I’ve hand loaded these in my .22-250 Remington for years, and they are both wonderful on paper as well as in the field. They are not only available in component form, but now in Sierra’s factory-loaded Prairie Enemy ammunition. The industry-standard Sierra Match King, that record-setting bullet adored by the target crowd, makes a great varmint/predator bullet, in spite of the fact that the company recommends other choices. Based on the accuracy these bullets deliver, folks just couldn’t resist the temptation to try them on game animals. While the results were mixed on deer-sized game, the hollowpoint Match Kings were and are devastating on varmints and predators. My personal choice for that .22-250 I’m always going on about is the 53-grain flat-base Match King, over a load of 38.4 grains of Hodgdon’s H380; that combination has sent all sorts of woodchucks, foxes, coyotes, rogue skunks, marauding raccoons and more to their grave.
That Ruger rifle will put three shots in a group measuring just over ¼ inch, and my dad’s Savage .223 will equal that figure with the 52-grain boattail MatchKing. Despite the recommendations, I am a huge proponent of the hollowpoint MatchKing as a coyote killer. I can apply the same comments to the more modern Sierra Tipped MatchKing, as I’ve found them to be on par with their older sibling in the accuracy department, and the polymer tip will definitely give rapid expansion. Finishing up with Hornady’s V-Max, you’ll find a bullet wearing the proprietary AMP bullet jacket, signature red polymer tip, with a swaged lead core. Much like the others, the V-Max is one of those great blends of accuracy and violent expansion that makes such a perfect varmint bullet. They are one of the best choices in the diminutive .17s – especially that little .17 Hornet – as they will take full advantage of the velocities, most definitely creating the red mist. The bullet is so good that not only is it loaded in Hornady’s own factory ammo, but Federal has adopted the bullet in their ammo lines as well; that alone should tell you how good the V-Max is. The V-Max assuredly deserves an audition in your varmint/predator rifle. It is also available in the .22 WMR from both Hornady and CCI.

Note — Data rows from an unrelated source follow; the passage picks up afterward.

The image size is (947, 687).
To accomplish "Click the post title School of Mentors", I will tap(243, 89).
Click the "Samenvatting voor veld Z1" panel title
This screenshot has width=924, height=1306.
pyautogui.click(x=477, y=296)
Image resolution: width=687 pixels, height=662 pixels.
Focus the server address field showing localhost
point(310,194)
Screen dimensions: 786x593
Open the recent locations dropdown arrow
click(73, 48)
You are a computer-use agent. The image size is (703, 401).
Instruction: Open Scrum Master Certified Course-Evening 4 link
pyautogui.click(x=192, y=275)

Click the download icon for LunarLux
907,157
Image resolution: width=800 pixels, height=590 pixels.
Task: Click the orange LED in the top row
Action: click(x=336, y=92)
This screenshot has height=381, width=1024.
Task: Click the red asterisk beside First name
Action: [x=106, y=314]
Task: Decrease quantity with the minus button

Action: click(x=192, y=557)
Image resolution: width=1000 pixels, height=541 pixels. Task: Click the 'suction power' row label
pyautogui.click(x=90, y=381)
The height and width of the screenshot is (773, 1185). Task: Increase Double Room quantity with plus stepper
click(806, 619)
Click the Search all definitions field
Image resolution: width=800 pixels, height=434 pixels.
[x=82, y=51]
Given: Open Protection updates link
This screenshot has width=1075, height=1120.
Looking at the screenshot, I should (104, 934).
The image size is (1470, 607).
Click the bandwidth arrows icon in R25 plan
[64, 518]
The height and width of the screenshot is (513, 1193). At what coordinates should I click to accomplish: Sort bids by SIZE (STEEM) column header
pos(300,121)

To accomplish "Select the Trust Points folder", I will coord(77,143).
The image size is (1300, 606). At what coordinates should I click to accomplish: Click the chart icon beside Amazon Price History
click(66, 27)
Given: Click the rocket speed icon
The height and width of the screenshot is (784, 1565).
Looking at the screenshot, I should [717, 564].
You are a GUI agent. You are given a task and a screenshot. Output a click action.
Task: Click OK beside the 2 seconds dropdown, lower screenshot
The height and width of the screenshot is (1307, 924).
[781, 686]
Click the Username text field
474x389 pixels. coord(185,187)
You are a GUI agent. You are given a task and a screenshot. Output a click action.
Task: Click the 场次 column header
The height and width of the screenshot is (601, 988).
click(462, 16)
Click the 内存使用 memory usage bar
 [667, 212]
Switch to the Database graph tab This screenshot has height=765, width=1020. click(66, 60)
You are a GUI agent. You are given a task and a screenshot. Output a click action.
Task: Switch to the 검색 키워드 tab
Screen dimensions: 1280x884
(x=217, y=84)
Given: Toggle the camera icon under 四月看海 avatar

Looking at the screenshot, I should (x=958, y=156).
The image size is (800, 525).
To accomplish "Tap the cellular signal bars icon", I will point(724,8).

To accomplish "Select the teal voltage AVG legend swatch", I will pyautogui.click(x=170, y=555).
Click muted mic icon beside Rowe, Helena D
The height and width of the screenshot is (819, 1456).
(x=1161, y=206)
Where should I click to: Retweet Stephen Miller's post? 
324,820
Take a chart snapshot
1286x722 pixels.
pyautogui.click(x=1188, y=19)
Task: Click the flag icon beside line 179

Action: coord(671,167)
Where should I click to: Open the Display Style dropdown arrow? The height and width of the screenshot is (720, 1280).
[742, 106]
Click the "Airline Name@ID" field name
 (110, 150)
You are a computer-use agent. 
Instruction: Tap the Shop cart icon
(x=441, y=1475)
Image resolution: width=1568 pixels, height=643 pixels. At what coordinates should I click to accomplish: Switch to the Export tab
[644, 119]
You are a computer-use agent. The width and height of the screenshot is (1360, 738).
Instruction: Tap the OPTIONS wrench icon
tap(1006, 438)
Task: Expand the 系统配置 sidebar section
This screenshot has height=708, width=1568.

If you are a predator hunter, you’ll already understand, but if you’re not, and you want to extend your hunting season, grab a good rifle and a good predator call and get outside. Many landowners, especially farmers, will give access to those hunters in pursuit of post-deer season coyotes easier than those who wish to hunt deer.
Yes, here in the Northeast it can be cold, snowy and icy, but it’s a helluva lot of fun, and quite challenging. In Texas and across the West, there are many wide-open spaces where foxes, coyotes and bobcats can give great sport. Pick up a smallbore rifle and some frangible bullets, and have some fun chasing them.